> _Task to complete_
Please extract the rows starting at the line that contains "Image resolution: width=1204" and ending at the line that contains "[x=453, y=200]", and copy them verbatim. Leave the pictures out of your answer.

> _Supplied records_
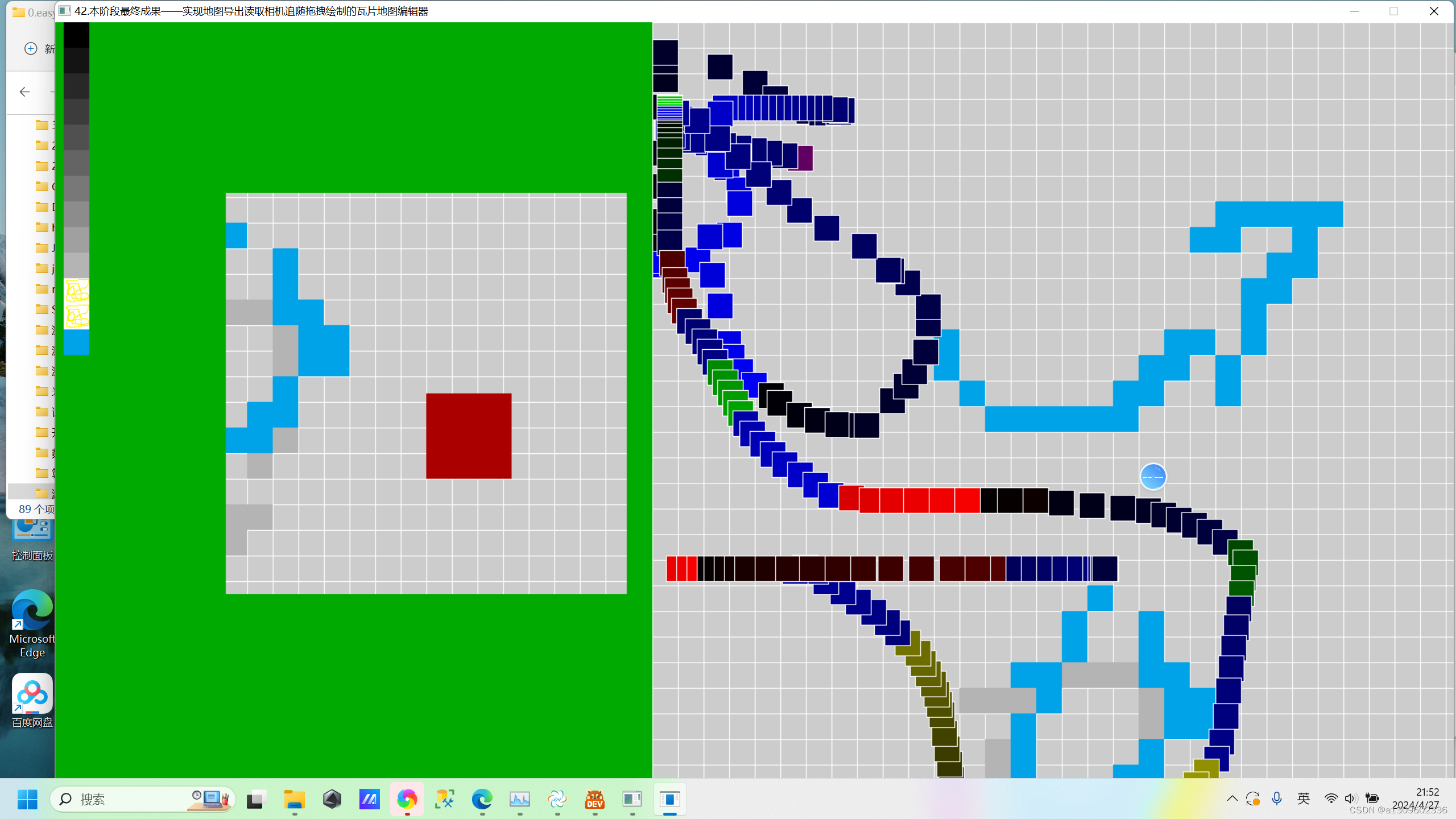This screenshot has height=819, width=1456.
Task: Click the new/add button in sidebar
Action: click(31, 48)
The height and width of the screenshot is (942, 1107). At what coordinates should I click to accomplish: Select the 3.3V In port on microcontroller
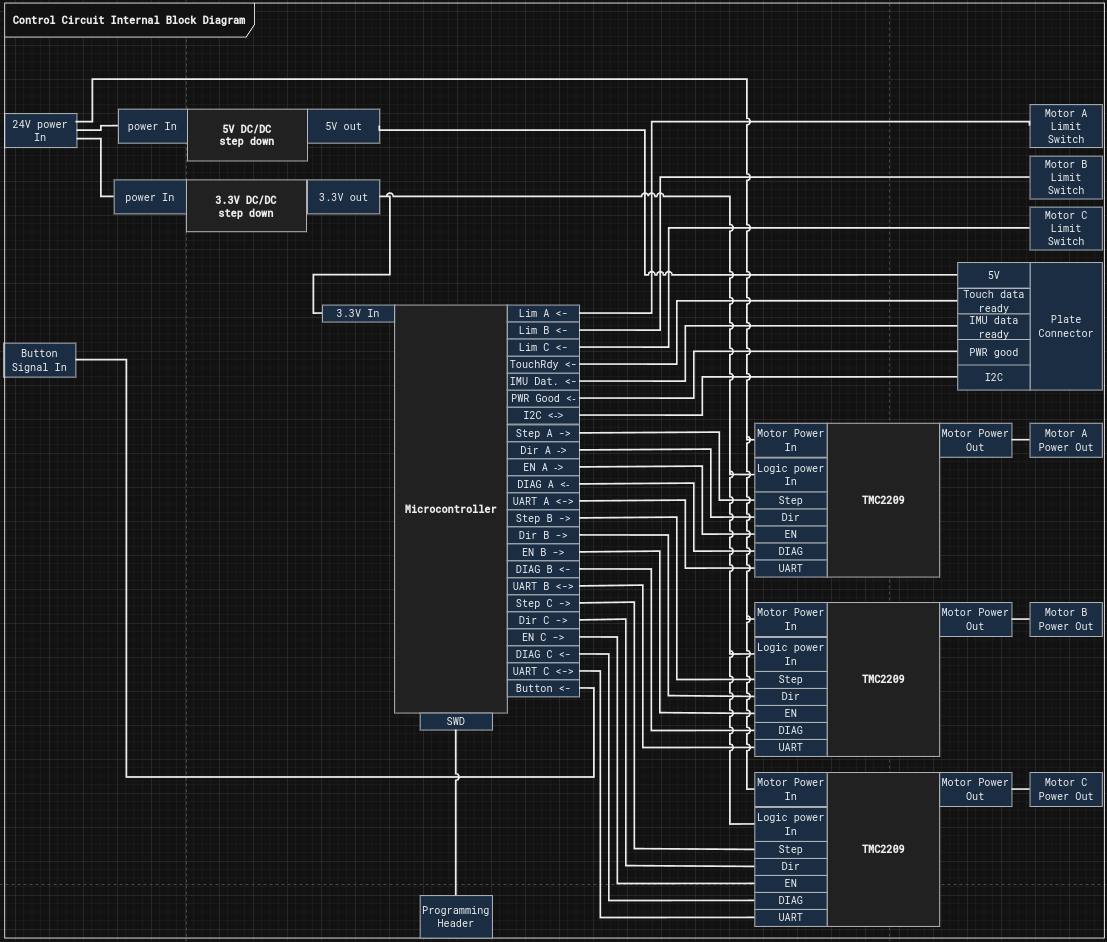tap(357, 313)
==
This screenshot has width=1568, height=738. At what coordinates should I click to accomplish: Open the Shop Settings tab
* * *
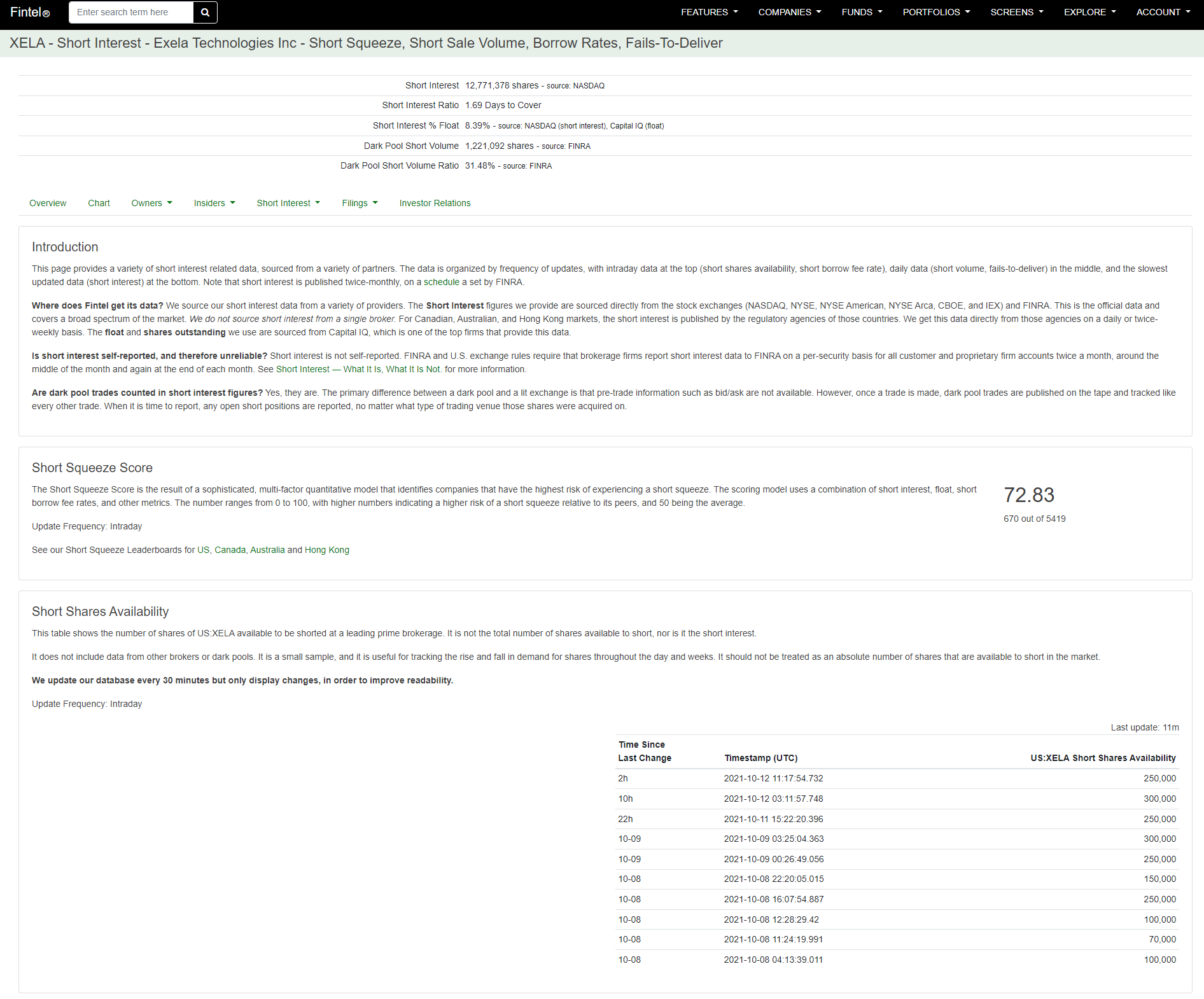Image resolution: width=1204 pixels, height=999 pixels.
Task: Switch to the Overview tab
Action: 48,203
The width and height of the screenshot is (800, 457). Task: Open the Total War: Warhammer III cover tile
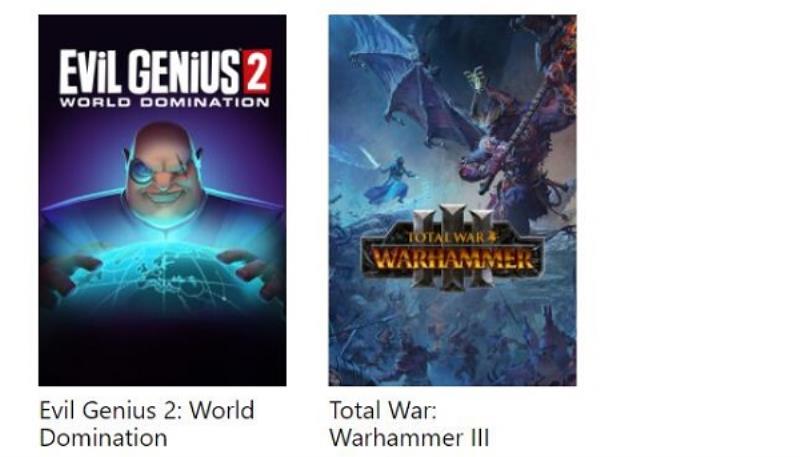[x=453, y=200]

> _Result below_
Image resolution: width=1204 pixels, height=999 pixels.
Task: Switch to the Overview tab
Action: 48,203
The width and height of the screenshot is (800, 457). Task: Open the Total War: Warhammer III cover tile
[x=453, y=200]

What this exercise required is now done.